The case of Graham has similar contours. Graham, a learning disabled child, born to crack-addicted parents, was on probation in connection with a burglary committed when he was 16 when he participated in a home invasion. He, too, had older accomplices. He was never convicted of the actual crime but was given life without parole for violating the conditions of his probation.
These were two very troubled children in need of adult supervision and perhaps even time behind bars. But it is insupportable to conclude, as the courts did, that children who committed crimes when they were so young were beyond rehabilitation. The laws under which they were convicted violate current human rights standards and the Constitution.

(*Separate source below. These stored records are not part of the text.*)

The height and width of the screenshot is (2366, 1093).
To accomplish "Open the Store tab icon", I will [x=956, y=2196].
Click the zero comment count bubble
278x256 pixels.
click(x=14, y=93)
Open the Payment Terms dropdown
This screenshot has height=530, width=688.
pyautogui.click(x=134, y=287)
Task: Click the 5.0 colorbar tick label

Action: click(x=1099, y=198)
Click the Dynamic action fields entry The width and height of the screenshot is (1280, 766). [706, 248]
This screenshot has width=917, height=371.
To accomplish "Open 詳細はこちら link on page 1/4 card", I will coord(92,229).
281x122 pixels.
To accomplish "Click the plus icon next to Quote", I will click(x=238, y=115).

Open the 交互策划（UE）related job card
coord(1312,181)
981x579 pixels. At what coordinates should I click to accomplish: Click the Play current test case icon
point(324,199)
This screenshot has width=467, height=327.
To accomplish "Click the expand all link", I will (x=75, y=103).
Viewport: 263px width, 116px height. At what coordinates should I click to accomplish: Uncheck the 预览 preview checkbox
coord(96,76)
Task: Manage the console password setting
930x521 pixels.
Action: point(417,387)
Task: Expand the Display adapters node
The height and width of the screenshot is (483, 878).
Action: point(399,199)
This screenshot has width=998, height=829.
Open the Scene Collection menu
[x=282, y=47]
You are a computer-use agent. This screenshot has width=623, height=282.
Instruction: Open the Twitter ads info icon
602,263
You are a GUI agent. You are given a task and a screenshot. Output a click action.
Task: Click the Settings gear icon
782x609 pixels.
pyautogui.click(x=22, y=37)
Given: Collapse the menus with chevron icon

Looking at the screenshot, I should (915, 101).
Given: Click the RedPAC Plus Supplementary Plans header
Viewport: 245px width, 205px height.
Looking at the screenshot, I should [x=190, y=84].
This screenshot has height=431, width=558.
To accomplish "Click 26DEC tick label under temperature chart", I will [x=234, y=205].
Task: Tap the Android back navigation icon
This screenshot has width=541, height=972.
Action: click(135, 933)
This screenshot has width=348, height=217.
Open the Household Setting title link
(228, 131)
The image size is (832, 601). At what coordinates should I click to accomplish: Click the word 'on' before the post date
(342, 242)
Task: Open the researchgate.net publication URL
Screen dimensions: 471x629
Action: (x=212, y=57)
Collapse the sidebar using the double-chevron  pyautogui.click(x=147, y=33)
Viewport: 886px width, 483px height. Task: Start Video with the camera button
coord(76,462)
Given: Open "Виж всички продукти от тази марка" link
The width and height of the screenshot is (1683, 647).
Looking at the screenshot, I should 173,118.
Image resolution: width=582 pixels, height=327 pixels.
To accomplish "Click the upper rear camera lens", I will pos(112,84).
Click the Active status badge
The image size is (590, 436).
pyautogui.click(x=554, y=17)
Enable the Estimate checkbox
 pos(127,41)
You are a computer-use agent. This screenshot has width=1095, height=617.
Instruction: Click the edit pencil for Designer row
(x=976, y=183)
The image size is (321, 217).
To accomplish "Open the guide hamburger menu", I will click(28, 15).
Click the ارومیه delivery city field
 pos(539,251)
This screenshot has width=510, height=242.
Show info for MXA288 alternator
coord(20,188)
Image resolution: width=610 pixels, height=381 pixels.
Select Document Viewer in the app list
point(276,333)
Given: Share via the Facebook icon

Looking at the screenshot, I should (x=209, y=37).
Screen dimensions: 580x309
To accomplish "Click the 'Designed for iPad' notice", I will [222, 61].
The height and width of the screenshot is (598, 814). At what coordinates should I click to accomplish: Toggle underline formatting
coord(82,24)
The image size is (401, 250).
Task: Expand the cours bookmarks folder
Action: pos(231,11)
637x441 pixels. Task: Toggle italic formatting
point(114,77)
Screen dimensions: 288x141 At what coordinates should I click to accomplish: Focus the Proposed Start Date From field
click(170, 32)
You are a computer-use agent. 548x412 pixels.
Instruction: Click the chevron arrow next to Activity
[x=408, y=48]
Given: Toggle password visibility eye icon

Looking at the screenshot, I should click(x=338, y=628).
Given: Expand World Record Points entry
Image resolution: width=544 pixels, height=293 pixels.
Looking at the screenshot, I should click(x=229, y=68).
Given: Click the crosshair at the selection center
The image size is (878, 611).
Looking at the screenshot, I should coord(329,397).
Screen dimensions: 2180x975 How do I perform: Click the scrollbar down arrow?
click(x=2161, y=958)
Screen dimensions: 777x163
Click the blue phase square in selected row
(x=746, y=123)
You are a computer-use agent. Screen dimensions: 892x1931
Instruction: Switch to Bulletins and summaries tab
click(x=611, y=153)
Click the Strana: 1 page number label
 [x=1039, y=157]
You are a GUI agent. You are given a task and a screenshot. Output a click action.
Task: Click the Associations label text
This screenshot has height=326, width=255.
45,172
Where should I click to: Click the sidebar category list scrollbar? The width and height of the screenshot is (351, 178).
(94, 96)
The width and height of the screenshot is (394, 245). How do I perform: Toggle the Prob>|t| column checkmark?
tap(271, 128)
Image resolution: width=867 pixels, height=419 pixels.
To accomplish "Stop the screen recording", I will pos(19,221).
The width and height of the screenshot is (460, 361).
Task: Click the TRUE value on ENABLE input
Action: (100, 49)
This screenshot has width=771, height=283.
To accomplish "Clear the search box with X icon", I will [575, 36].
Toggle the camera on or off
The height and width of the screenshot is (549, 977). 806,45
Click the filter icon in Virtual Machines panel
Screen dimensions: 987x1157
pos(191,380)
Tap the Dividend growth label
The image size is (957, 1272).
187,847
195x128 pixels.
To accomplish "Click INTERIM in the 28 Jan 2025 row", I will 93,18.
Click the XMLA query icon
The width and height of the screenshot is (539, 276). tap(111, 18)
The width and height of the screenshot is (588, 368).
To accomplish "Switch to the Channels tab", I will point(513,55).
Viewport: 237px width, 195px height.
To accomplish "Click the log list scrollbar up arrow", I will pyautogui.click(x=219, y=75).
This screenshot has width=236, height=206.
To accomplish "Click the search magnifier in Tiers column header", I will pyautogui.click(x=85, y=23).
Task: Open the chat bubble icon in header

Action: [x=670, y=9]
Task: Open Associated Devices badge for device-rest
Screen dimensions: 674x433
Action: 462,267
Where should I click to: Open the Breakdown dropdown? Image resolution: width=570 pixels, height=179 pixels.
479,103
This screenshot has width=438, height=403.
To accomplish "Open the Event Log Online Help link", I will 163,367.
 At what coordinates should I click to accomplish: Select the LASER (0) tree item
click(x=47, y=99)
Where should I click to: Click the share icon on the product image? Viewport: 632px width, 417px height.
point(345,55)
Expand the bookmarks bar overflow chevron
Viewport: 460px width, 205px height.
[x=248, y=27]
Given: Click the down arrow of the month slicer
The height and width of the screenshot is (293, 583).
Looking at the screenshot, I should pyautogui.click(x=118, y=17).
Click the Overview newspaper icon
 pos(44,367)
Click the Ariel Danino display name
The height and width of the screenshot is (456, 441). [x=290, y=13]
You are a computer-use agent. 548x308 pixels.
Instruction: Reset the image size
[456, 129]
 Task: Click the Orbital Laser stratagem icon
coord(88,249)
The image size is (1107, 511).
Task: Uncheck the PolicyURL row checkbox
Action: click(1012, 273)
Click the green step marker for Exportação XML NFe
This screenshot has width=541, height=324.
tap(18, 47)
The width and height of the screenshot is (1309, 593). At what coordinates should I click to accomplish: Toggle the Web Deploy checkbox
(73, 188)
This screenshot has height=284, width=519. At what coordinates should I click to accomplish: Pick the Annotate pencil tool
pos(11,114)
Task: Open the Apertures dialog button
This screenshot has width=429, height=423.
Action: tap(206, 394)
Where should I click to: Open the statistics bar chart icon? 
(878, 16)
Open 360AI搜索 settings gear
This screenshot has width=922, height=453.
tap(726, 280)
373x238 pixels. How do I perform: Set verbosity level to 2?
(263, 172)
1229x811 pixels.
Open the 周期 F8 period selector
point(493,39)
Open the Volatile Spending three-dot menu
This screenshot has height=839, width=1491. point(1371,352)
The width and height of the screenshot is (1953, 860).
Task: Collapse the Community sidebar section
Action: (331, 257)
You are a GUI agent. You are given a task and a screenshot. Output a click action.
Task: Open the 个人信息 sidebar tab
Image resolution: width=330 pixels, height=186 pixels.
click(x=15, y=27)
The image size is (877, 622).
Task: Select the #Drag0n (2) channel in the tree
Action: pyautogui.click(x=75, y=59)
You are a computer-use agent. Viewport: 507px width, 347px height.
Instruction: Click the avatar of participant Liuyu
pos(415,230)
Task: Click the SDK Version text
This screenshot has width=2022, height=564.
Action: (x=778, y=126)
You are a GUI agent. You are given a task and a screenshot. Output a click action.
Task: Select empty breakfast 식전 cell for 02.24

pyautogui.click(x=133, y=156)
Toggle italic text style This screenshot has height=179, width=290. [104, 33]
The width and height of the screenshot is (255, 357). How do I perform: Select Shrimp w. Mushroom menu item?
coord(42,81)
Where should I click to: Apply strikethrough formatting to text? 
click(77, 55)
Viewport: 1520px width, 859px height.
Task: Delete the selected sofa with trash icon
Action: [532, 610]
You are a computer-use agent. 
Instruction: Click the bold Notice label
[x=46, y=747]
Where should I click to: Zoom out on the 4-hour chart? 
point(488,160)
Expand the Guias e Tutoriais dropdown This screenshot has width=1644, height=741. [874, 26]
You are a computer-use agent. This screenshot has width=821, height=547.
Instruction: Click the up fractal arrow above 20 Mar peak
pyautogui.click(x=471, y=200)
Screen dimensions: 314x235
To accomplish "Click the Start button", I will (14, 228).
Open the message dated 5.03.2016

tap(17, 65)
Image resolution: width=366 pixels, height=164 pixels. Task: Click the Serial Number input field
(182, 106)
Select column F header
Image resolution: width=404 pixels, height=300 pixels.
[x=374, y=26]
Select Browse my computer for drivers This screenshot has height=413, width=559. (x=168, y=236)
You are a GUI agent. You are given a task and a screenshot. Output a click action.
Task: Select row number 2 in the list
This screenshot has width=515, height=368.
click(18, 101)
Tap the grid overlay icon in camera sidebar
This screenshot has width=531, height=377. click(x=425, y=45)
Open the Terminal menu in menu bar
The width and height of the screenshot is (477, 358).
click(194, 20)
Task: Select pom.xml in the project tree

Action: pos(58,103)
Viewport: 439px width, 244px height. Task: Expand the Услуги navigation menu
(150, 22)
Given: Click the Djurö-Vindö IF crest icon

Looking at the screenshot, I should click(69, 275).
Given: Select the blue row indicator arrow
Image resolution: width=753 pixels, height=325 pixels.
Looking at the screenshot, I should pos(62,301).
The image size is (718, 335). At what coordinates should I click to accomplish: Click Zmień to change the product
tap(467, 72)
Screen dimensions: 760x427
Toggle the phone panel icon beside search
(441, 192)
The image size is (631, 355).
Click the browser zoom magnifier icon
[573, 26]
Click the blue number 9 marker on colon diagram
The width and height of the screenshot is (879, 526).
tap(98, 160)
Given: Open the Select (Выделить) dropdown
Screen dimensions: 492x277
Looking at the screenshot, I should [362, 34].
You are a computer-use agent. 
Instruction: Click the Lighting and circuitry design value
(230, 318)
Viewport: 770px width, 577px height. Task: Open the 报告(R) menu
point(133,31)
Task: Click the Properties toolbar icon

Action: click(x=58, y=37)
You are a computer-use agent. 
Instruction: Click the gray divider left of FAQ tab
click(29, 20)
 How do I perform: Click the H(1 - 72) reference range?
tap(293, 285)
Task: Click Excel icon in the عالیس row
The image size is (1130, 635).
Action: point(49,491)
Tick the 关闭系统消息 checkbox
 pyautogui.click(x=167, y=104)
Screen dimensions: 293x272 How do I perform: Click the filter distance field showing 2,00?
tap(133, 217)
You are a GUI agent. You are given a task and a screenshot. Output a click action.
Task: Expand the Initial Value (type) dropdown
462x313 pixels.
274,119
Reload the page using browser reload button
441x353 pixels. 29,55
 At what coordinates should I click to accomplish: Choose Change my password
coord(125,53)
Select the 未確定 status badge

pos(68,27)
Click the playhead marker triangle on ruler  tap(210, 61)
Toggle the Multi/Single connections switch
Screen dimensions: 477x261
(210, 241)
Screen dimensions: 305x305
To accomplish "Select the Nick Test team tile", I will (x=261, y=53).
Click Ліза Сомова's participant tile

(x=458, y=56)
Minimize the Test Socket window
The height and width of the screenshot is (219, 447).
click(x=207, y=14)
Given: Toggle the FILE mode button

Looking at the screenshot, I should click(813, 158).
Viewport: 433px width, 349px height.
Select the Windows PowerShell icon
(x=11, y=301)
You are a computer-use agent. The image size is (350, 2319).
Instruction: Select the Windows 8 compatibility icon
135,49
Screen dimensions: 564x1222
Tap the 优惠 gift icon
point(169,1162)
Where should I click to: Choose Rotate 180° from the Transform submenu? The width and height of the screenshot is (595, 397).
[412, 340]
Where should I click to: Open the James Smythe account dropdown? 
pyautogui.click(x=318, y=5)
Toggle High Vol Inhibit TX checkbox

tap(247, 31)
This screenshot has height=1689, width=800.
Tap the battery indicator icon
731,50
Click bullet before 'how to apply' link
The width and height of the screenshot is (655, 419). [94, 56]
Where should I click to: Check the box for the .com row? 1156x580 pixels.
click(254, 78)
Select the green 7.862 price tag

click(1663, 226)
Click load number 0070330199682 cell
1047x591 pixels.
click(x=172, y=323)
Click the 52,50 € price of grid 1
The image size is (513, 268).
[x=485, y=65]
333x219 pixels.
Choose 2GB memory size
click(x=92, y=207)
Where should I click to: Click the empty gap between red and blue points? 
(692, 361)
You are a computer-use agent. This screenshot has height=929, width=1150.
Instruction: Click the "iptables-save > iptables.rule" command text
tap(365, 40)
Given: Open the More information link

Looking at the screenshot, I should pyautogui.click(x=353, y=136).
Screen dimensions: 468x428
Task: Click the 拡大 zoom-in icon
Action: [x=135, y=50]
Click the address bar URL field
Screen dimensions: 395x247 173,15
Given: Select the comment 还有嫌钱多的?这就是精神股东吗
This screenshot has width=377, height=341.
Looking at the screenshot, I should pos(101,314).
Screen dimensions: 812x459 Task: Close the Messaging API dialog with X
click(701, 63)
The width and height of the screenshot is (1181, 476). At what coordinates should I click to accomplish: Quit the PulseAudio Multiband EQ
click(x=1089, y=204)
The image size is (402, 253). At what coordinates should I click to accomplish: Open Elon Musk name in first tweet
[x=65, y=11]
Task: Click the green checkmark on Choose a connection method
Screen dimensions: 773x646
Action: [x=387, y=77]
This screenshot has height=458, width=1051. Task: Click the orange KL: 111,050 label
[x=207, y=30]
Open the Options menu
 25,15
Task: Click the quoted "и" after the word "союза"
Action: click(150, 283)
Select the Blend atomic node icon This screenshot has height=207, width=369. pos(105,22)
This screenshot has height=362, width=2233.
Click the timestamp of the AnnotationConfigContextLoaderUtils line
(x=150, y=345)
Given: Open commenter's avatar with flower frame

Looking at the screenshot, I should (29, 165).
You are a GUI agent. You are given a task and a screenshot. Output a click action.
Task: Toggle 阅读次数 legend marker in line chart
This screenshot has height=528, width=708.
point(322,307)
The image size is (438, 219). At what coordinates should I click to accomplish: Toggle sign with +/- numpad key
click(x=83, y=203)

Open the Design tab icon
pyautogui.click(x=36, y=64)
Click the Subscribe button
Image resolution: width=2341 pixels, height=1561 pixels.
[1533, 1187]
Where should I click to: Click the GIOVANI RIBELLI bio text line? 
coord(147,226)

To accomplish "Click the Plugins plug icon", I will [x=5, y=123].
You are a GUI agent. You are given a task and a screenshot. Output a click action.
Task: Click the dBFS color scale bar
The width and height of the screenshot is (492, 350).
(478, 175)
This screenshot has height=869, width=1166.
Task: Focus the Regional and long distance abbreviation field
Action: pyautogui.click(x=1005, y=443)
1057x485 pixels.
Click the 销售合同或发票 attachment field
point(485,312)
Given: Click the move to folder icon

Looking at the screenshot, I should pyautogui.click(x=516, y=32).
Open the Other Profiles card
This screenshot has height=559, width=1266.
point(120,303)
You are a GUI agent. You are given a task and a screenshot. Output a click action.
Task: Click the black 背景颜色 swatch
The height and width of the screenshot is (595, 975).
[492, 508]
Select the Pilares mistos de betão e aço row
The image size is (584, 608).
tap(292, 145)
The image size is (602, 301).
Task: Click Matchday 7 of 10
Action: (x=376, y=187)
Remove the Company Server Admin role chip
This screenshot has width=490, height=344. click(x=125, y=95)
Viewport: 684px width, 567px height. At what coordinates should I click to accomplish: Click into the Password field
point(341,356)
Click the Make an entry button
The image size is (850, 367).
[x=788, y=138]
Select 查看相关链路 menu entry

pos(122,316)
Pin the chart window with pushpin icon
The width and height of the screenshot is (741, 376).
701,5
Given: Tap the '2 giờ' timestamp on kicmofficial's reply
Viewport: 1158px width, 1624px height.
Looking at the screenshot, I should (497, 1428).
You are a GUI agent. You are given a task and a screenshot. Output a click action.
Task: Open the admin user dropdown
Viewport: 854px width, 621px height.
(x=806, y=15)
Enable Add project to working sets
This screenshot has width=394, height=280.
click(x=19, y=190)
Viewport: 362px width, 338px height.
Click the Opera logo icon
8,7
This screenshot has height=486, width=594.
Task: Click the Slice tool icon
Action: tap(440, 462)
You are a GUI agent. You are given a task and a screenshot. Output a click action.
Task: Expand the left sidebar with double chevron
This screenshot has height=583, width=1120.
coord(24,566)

The Supreme Court must keep the international standard in mind when it hears arguments in these matters. The petitioners in both argue that sentencing children to life without the possibility of parole for a nonhomicide violates the Eighth Amendment prohibition against cruel and unusual punishment.
The court came down on the right side of this issue in 2005 when it barred the execution of juvenile offenders by a vote of 5 to 4, reasoning that people under 18 are immature, irresponsible, susceptible to peer pressure and often capable of change. The Court also stated that executing 16- and 17-year-olds violated the Eighth Amendment, conflicted with “evolving standards of decendy” and isolated the United States from the rest of the world.
Judges and legislators agree that execution of juvenile offenders is a harsh punishment but they are deeply divided about when sentences of life without the possibility of release are warranted.
“Sometimes a 15-year-old has a tremendous appreciation for right and wrong,” said State Representative William D. Snyder. “I think it would be wrong for the Supreme Court to say that it was patently illegal or improper to send a youthful offender to life without parole. At a certain point, juveniles cross the line, and they have to be treated as adults and punished as adults.”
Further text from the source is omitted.